Nobody wants to get the flu. But workers who are concerned that they could be laid off at any moment, or who don’t even get sick pay, really don’t want to get the flu.
Waiters, child-care employees, coffee shop staffers, and cashiers at big-box stores are among the nation’s workers who are unlikely to get paid when they don’t show up to work due to illness. They’re also among the workers who are very likely to interact directly with the public. Seeing as few workers are able to go without a paycheck for all that long, is this a disaster waiting to happen?
From the NY Times:
Tens of millions of people, or about 40 percent of all private-sector workers, do not receive paid sick days, and as a result many of them cannot afford to stay home when they are ill. Even some companies that provide paid sick days have policies that make it difficult to call in sick, like giving demerits each time someone misses a day….
“For people who are really caught on a weekly income, if they can’t make a go of it, they might say, ‘I’m desperate. I’m going to do what I have to do, and I’m going into work even though I’m sick,’” said Robert Blendon, a professor of health policy at Harvard.
He warned that this might spread disease, and that these financially squeezed workers might send their flu-stricken children to school, infecting others.
So your kid might get sick because someone else feels like they have no choice but to send their kid to school.
Understandably, workers without sick pay are especially paranoid about catching the flu. From the AP:
Kara Knoche, 28, is worried about getting swine flu and the money she would lose by missing a week of work. The Atlanta waitress is downing Vitamin C supplements, going out of her way to eat immune system-boosting foods and avoiding friends with the sniffles or hacking coughs.
“If you don’t save up, you’re basically behind and you’re broke. Every dollar you make after that is probably going to go to bills,” she said. “That makes for a very hard month. A person has to eat.”

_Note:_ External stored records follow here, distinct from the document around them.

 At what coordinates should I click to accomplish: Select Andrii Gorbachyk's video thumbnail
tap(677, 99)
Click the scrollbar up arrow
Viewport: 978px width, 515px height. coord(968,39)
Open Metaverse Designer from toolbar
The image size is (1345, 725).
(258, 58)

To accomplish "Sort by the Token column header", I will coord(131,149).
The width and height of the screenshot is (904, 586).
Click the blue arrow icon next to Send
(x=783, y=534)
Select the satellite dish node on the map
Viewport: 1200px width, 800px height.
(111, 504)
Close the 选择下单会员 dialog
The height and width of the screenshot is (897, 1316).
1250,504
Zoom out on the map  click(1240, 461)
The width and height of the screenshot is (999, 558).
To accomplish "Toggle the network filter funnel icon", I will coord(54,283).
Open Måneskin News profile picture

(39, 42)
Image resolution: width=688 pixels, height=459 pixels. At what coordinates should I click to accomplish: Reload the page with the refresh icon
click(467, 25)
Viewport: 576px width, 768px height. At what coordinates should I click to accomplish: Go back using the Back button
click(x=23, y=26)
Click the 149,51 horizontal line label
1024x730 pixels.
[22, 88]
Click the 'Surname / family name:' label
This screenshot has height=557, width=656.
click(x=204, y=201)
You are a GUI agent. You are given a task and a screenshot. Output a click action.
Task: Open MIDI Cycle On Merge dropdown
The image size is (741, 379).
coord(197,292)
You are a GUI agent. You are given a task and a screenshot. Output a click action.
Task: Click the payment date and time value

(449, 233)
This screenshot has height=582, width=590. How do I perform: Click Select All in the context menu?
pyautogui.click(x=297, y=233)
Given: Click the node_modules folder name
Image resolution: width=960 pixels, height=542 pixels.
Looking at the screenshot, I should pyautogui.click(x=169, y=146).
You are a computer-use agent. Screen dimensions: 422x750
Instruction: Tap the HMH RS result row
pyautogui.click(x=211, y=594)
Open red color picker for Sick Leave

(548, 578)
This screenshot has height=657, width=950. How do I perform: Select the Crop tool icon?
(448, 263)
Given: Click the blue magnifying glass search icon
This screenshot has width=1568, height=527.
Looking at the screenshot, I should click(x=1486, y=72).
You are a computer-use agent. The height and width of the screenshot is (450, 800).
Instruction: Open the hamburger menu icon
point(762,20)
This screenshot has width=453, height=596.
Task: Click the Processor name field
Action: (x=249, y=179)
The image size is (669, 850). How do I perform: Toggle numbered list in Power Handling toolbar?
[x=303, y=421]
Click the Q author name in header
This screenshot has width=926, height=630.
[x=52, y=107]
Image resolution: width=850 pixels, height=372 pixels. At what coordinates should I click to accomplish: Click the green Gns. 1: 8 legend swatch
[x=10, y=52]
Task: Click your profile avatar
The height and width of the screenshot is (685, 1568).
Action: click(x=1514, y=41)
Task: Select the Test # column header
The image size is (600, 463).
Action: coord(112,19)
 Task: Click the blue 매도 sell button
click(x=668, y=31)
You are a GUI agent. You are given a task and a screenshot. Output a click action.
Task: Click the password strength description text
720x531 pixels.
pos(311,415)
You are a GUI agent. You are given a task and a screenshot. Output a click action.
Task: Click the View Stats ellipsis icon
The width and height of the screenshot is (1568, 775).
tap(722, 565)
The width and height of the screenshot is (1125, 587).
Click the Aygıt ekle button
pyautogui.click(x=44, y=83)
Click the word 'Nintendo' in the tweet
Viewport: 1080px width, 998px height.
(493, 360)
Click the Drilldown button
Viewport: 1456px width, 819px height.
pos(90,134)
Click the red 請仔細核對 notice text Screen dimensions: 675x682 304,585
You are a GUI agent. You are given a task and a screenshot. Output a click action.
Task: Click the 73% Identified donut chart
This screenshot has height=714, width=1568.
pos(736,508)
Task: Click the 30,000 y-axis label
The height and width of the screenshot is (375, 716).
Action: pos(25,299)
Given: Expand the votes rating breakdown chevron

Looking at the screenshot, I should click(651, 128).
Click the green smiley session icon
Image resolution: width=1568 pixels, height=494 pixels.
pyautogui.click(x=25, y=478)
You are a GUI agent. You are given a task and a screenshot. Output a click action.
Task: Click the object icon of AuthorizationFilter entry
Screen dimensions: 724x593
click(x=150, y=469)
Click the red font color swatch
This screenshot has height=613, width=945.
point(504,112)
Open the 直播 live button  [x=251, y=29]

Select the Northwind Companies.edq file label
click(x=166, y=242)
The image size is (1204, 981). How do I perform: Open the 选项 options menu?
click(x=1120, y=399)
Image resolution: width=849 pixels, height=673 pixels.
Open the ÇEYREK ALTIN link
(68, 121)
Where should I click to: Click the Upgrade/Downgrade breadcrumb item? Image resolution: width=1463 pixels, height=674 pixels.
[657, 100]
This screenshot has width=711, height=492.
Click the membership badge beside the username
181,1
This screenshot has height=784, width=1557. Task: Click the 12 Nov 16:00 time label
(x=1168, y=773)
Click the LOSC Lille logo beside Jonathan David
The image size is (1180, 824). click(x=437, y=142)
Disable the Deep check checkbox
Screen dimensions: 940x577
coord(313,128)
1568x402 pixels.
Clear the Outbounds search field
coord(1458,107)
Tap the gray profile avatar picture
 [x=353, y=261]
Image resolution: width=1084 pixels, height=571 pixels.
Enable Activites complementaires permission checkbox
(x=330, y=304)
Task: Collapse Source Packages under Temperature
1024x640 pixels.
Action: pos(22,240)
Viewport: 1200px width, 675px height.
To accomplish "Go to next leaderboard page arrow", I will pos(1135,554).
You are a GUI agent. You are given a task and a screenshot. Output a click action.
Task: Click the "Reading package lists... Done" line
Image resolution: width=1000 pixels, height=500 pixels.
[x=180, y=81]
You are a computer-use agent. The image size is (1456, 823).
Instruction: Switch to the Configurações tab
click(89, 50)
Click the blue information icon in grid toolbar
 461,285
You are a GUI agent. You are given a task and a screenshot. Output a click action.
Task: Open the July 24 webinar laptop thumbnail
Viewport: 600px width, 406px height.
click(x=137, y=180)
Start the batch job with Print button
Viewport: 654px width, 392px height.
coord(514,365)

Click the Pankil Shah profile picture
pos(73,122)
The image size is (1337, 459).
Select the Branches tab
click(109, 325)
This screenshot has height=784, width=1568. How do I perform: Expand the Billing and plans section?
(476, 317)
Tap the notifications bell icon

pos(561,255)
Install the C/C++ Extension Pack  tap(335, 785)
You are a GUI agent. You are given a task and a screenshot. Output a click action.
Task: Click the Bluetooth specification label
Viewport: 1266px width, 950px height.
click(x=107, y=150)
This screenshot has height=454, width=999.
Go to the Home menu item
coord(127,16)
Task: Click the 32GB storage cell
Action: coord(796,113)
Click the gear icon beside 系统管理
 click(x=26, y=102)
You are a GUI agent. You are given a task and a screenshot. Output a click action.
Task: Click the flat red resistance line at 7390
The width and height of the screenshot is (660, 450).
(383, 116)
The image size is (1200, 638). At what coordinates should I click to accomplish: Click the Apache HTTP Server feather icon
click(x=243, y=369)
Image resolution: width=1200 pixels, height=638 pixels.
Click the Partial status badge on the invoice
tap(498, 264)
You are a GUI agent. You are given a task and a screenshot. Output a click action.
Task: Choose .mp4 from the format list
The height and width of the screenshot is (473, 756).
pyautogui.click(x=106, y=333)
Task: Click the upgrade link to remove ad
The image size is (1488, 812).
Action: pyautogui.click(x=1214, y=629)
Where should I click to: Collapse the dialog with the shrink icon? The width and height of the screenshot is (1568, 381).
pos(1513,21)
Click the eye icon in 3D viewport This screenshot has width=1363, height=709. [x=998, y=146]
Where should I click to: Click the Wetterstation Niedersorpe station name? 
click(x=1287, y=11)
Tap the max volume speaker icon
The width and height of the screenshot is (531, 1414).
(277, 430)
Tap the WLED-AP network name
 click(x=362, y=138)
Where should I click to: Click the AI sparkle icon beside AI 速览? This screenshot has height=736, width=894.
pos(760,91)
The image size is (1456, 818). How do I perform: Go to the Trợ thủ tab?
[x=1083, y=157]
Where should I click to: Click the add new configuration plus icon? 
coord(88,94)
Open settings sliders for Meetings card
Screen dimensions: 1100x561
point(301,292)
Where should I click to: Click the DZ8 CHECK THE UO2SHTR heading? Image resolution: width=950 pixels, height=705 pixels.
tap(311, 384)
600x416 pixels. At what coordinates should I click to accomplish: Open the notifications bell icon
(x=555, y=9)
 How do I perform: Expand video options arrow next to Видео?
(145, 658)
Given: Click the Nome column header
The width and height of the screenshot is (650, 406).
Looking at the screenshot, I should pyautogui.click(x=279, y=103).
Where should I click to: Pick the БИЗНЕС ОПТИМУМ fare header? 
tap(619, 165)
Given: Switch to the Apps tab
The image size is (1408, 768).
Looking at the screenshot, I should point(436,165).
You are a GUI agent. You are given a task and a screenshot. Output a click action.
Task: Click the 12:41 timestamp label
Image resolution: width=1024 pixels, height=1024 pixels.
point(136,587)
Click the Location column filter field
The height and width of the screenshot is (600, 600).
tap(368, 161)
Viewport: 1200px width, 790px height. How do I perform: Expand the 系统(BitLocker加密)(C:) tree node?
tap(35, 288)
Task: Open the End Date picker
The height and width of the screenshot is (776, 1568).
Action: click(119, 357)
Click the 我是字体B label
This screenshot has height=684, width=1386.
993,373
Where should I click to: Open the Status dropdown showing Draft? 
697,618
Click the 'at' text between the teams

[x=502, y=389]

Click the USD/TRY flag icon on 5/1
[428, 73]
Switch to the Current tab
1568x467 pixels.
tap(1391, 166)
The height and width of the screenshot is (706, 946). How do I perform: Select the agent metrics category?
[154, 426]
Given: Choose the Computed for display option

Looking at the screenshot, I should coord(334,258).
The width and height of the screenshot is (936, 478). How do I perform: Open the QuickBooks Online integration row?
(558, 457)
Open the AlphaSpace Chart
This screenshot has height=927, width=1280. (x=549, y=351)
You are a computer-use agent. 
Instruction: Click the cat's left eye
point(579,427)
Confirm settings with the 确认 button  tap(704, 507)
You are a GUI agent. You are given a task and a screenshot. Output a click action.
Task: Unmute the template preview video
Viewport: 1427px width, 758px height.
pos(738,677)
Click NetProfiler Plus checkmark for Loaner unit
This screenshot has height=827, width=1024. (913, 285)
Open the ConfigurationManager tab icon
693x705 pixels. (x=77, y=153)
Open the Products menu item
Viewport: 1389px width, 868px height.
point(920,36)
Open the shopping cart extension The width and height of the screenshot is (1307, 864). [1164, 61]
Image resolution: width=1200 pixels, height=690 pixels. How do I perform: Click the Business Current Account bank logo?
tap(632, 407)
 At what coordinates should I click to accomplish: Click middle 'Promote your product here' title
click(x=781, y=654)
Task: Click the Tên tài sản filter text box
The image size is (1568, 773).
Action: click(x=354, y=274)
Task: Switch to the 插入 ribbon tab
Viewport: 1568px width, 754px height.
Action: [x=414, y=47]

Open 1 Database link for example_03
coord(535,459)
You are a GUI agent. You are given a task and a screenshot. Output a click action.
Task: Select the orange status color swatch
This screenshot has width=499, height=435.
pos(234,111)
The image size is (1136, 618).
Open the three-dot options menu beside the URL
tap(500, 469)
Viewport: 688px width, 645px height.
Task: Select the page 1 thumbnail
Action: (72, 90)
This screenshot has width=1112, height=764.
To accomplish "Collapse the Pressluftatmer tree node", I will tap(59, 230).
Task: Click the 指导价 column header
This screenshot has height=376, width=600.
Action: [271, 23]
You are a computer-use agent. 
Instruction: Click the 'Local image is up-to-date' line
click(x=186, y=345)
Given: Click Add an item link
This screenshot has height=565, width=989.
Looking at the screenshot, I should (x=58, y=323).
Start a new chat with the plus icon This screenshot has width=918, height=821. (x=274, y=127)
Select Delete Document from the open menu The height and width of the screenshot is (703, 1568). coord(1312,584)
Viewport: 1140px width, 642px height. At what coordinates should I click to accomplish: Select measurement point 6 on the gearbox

One Chicago-area real estate agent explains the potential double whammy facing so many workers:
“It’s horrible when you feel so crappy and you realize that you are losing money at the same time,” she said.
Big companies that employ most workers with full benefits are preparing for a major outbreak. They’re cross-training employees, so that production won’t be slowed down when one cog in the wheel has to stay in bed for a few days. From the WSJ:
Worried they could face throngs of ill and absent employees, companies are devising plans to keep their offices and factories running. They also hope to prevent or limit the spread of infection in the workplace by installing hand-sanitizer dispensers and thermal scanners, ordering workers to wipe down their desks and phones, and asking employees who don’t feel well to stay home.
That’s all and good. But actually convincing employees it’s OK to take some time to lay on the couch under a blanket in today’s fragile economic atmosphere is a different thing. While official company policy may be to stay home when you’re sick, most employees are well aware of the all-important “face time” factor. By showing up to work when you’re not feeling 100%, the theory goes, you’re demonstrating what a reliable, dedicated worker you are. During a period when 7.6 million Americans have lost their jobs, this is something that every worker hopes to demonstrate—and hopes stays in the minds of the powers that be when it’s time for the next round of layoffs.